======== MATERIALS PROVIDED

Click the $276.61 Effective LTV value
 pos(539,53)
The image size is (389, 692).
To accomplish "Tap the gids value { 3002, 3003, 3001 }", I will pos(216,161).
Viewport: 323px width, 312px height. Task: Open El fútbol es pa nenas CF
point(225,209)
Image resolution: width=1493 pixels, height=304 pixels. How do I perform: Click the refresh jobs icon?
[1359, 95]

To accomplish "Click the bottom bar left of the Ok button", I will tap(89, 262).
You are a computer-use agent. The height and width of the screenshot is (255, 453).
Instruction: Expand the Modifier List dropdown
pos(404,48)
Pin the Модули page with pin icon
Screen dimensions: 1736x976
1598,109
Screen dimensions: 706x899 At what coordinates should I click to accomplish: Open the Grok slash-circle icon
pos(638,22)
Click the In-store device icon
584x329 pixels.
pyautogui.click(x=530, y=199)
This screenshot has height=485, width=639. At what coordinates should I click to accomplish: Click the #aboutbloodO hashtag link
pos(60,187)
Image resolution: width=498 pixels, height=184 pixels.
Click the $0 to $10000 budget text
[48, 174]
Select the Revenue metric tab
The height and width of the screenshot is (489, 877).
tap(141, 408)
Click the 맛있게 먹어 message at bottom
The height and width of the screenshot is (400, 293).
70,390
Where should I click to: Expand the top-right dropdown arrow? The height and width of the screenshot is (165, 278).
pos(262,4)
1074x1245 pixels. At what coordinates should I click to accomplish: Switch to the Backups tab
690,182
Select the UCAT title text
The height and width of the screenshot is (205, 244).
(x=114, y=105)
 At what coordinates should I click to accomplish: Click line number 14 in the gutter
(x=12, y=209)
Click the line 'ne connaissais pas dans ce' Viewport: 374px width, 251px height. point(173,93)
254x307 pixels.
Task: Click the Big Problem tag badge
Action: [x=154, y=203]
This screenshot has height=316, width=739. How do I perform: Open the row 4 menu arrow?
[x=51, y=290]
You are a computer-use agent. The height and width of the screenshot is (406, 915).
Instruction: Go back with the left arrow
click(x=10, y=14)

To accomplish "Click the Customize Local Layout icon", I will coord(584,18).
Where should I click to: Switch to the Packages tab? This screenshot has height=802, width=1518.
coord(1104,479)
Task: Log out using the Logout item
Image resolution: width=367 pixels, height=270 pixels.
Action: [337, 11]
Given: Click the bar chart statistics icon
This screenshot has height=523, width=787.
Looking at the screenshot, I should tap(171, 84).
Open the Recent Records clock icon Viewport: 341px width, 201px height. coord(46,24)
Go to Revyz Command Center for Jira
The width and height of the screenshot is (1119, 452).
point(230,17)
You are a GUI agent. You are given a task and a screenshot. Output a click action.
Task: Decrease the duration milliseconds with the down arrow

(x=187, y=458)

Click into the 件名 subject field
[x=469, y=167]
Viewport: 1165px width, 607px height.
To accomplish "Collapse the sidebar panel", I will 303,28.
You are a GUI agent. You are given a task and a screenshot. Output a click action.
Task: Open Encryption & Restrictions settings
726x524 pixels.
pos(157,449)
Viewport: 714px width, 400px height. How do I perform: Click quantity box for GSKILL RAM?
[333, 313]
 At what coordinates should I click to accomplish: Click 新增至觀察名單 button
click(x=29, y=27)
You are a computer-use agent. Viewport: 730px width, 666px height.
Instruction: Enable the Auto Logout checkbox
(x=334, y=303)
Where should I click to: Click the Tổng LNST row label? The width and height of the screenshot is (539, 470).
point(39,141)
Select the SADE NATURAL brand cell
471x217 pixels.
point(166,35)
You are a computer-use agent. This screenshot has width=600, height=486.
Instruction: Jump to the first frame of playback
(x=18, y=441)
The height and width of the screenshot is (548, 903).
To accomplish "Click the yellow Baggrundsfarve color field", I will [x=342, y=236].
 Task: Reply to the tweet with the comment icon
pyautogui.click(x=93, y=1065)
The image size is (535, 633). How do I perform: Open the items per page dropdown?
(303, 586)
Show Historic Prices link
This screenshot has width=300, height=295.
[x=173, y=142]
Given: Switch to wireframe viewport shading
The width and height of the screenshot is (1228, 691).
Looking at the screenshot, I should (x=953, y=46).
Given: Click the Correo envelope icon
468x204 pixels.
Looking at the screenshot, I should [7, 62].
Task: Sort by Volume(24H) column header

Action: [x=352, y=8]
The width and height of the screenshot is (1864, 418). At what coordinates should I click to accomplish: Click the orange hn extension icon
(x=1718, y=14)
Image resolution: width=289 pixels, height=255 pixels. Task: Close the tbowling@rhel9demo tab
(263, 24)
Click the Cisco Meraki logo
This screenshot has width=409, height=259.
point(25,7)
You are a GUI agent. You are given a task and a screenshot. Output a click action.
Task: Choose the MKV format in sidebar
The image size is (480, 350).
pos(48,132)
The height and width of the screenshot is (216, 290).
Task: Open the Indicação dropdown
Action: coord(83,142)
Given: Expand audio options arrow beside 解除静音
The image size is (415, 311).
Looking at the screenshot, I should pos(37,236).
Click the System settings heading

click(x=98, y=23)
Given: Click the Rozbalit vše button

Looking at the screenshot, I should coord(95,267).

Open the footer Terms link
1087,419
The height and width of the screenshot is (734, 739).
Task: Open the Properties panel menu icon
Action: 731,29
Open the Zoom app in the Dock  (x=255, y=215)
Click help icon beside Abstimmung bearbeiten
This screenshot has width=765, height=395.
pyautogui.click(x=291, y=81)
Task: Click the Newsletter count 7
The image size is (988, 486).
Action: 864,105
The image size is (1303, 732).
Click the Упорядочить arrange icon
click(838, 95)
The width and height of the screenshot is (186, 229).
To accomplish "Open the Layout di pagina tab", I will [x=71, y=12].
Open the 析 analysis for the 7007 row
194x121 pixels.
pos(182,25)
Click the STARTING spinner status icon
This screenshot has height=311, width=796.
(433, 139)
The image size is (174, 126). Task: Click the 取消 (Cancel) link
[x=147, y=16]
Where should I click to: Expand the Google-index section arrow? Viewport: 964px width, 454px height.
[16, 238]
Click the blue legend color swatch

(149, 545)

================

Restate the full data above, keeping each word intact.

▶ EXPECTED ANSWER:
Click the $276.61 Effective LTV value
 pos(539,53)
The image size is (389, 692).
To accomplish "Tap the gids value { 3002, 3003, 3001 }", I will pos(216,161).
Viewport: 323px width, 312px height. Task: Open El fútbol es pa nenas CF
point(225,209)
Image resolution: width=1493 pixels, height=304 pixels. How do I perform: Click the refresh jobs icon?
[1359, 95]

To accomplish "Click the bottom bar left of the Ok button", I will tap(89, 262).
You are a computer-use agent. The height and width of the screenshot is (255, 453).
Instruction: Expand the Modifier List dropdown
pos(404,48)
Pin the Модули page with pin icon
Screen dimensions: 1736x976
1598,109
Screen dimensions: 706x899 At what coordinates should I click to accomplish: Open the Grok slash-circle icon
pos(638,22)
Click the In-store device icon
584x329 pixels.
pyautogui.click(x=530, y=199)
This screenshot has height=485, width=639. At what coordinates should I click to accomplish: Click the #aboutbloodO hashtag link
pos(60,187)
Image resolution: width=498 pixels, height=184 pixels.
Click the $0 to $10000 budget text
[48, 174]
Select the Revenue metric tab
The height and width of the screenshot is (489, 877).
tap(141, 408)
Click the 맛있게 먹어 message at bottom
The height and width of the screenshot is (400, 293).
70,390
Where should I click to: Expand the top-right dropdown arrow? The height and width of the screenshot is (165, 278).
pos(262,4)
1074x1245 pixels. At what coordinates should I click to accomplish: Switch to the Backups tab
690,182
Select the UCAT title text
The height and width of the screenshot is (205, 244).
(x=114, y=105)
 At what coordinates should I click to accomplish: Click line number 14 in the gutter
(x=12, y=209)
Click the line 'ne connaissais pas dans ce' Viewport: 374px width, 251px height. point(173,93)
254x307 pixels.
Task: Click the Big Problem tag badge
Action: [x=154, y=203]
This screenshot has height=316, width=739. How do I perform: Open the row 4 menu arrow?
[x=51, y=290]
You are a computer-use agent. The height and width of the screenshot is (406, 915).
Instruction: Go back with the left arrow
click(x=10, y=14)

To accomplish "Click the Customize Local Layout icon", I will coord(584,18).
Where should I click to: Switch to the Packages tab? This screenshot has height=802, width=1518.
coord(1104,479)
Task: Log out using the Logout item
Image resolution: width=367 pixels, height=270 pixels.
Action: [337, 11]
Given: Click the bar chart statistics icon
This screenshot has height=523, width=787.
Looking at the screenshot, I should tap(171, 84).
Open the Recent Records clock icon Viewport: 341px width, 201px height. coord(46,24)
Go to Revyz Command Center for Jira
The width and height of the screenshot is (1119, 452).
point(230,17)
You are a GUI agent. You are given a task and a screenshot. Output a click action.
Task: Decrease the duration milliseconds with the down arrow

(x=187, y=458)

Click into the 件名 subject field
[x=469, y=167]
Viewport: 1165px width, 607px height.
To accomplish "Collapse the sidebar panel", I will 303,28.
You are a GUI agent. You are given a task and a screenshot. Output a click action.
Task: Open Encryption & Restrictions settings
726x524 pixels.
pos(157,449)
Viewport: 714px width, 400px height. How do I perform: Click quantity box for GSKILL RAM?
[333, 313]
 At what coordinates should I click to accomplish: Click 新增至觀察名單 button
click(x=29, y=27)
You are a computer-use agent. Viewport: 730px width, 666px height.
Instruction: Enable the Auto Logout checkbox
(x=334, y=303)
Where should I click to: Click the Tổng LNST row label? The width and height of the screenshot is (539, 470).
point(39,141)
Select the SADE NATURAL brand cell
471x217 pixels.
point(166,35)
You are a computer-use agent. This screenshot has width=600, height=486.
Instruction: Jump to the first frame of playback
(x=18, y=441)
The height and width of the screenshot is (548, 903).
To accomplish "Click the yellow Baggrundsfarve color field", I will [x=342, y=236].
 Task: Reply to the tweet with the comment icon
pyautogui.click(x=93, y=1065)
The image size is (535, 633). How do I perform: Open the items per page dropdown?
(303, 586)
Show Historic Prices link
This screenshot has width=300, height=295.
[x=173, y=142]
Given: Switch to wireframe viewport shading
The width and height of the screenshot is (1228, 691).
Looking at the screenshot, I should (x=953, y=46).
Given: Click the Correo envelope icon
468x204 pixels.
Looking at the screenshot, I should [7, 62].
Task: Sort by Volume(24H) column header

Action: [x=352, y=8]
The width and height of the screenshot is (1864, 418). At what coordinates should I click to accomplish: Click the orange hn extension icon
(x=1718, y=14)
Image resolution: width=289 pixels, height=255 pixels. Task: Close the tbowling@rhel9demo tab
(263, 24)
Click the Cisco Meraki logo
This screenshot has width=409, height=259.
point(25,7)
You are a GUI agent. You are given a task and a screenshot. Output a click action.
Task: Choose the MKV format in sidebar
The image size is (480, 350).
pos(48,132)
The height and width of the screenshot is (216, 290).
Task: Open the Indicação dropdown
Action: coord(83,142)
Given: Expand audio options arrow beside 解除静音
The image size is (415, 311).
Looking at the screenshot, I should pos(37,236).
Click the System settings heading

click(x=98, y=23)
Given: Click the Rozbalit vše button

Looking at the screenshot, I should coord(95,267).

Open the footer Terms link
1087,419
The height and width of the screenshot is (734, 739).
Task: Open the Properties panel menu icon
Action: 731,29
Open the Zoom app in the Dock  (x=255, y=215)
Click help icon beside Abstimmung bearbeiten
This screenshot has width=765, height=395.
pyautogui.click(x=291, y=81)
Task: Click the Newsletter count 7
The image size is (988, 486).
Action: 864,105
The image size is (1303, 732).
Click the Упорядочить arrange icon
click(838, 95)
The width and height of the screenshot is (186, 229).
To accomplish "Open the Layout di pagina tab", I will [x=71, y=12].
Open the 析 analysis for the 7007 row
194x121 pixels.
pos(182,25)
Click the STARTING spinner status icon
This screenshot has height=311, width=796.
(433, 139)
The image size is (174, 126). Task: Click the 取消 (Cancel) link
[x=147, y=16]
Where should I click to: Expand the Google-index section arrow? Viewport: 964px width, 454px height.
[16, 238]
Click the blue legend color swatch

(149, 545)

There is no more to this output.